At Columbia, Polanyi taught, primarily, a course entitled General Economic History, which he described as dealing with "the origins of economic institutions." At the same time, Polanyi also led a faculty seminar and research project on the same topic, called the University Seminar on the Institutionalization of the Economic Process. Though he retired in 1953, Polanyi was retained by Columbia as an emeritus professor, and received a Ford Foundation grant to lead an Interdisciplinary Project on Economic Aspects of Institutional Growth. This project ultimately resulted in the publication of the collaborative work Trade and Market in the Early Empires.

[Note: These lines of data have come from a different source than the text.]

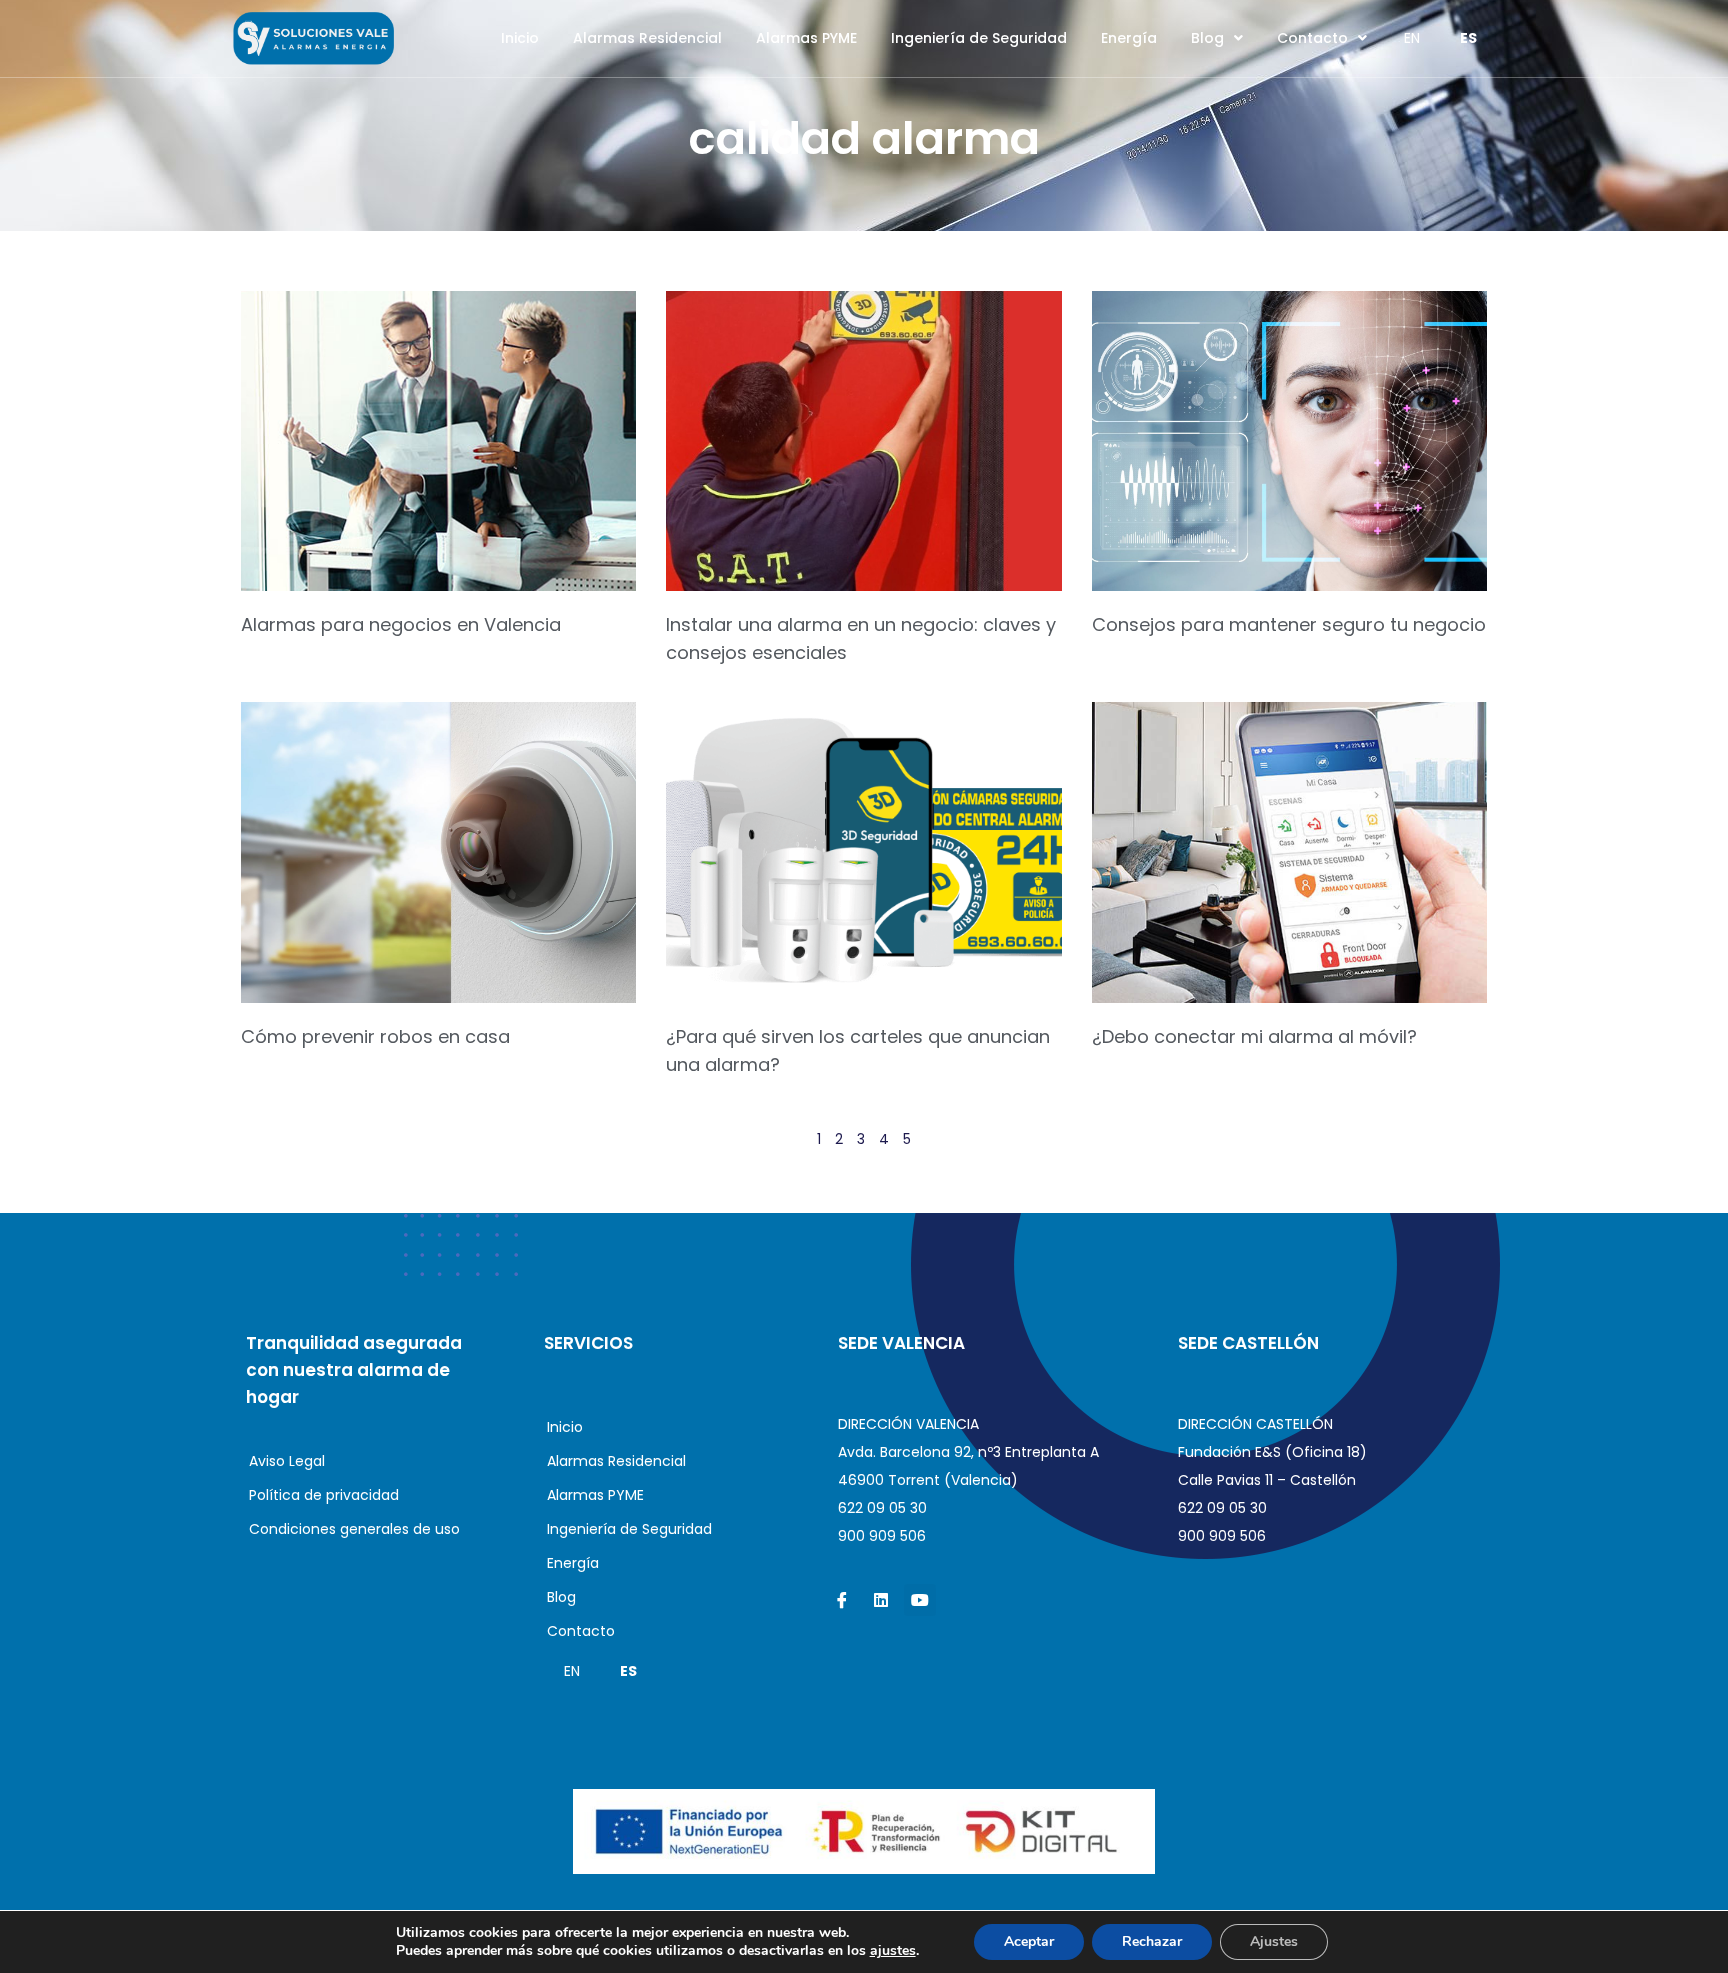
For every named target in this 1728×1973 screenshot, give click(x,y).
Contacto (1312, 38)
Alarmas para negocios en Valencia (401, 624)
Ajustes (1274, 1941)
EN (1412, 38)
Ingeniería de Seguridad (979, 38)
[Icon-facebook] (842, 1600)
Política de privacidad (324, 1495)
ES (1468, 38)
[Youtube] (920, 1600)
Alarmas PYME (806, 38)
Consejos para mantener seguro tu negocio (1289, 624)
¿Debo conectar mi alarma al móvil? (1254, 1036)
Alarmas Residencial (647, 38)
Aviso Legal (287, 1461)
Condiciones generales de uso (354, 1529)
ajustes (893, 1951)
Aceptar (1029, 1941)
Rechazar (1152, 1941)
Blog (1207, 38)
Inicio (520, 38)
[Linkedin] (881, 1600)
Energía (1129, 38)
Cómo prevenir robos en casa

In 1963 Polanyi and Ilona co-edited The Plough and the Pen: Writings from Hungary 1930-1956, a collection of English translations of Soviet Hungarian literature and political writings. Also during that year, Polanyi visited Hungary for the first time since 1919, and gave a series of lectures at the Hungarian Academy of Sciences. Later that year, and shortly before his death, Polanyi founded the journal Co-Existence. He died on 23 April, 1964, in Pickering, Ontario.

A number of Polanyi's works have been published posthumously, including Dahomey and the Slave Trade, and, in 1977, The Livelihood of Man, edited by Harry Pearson.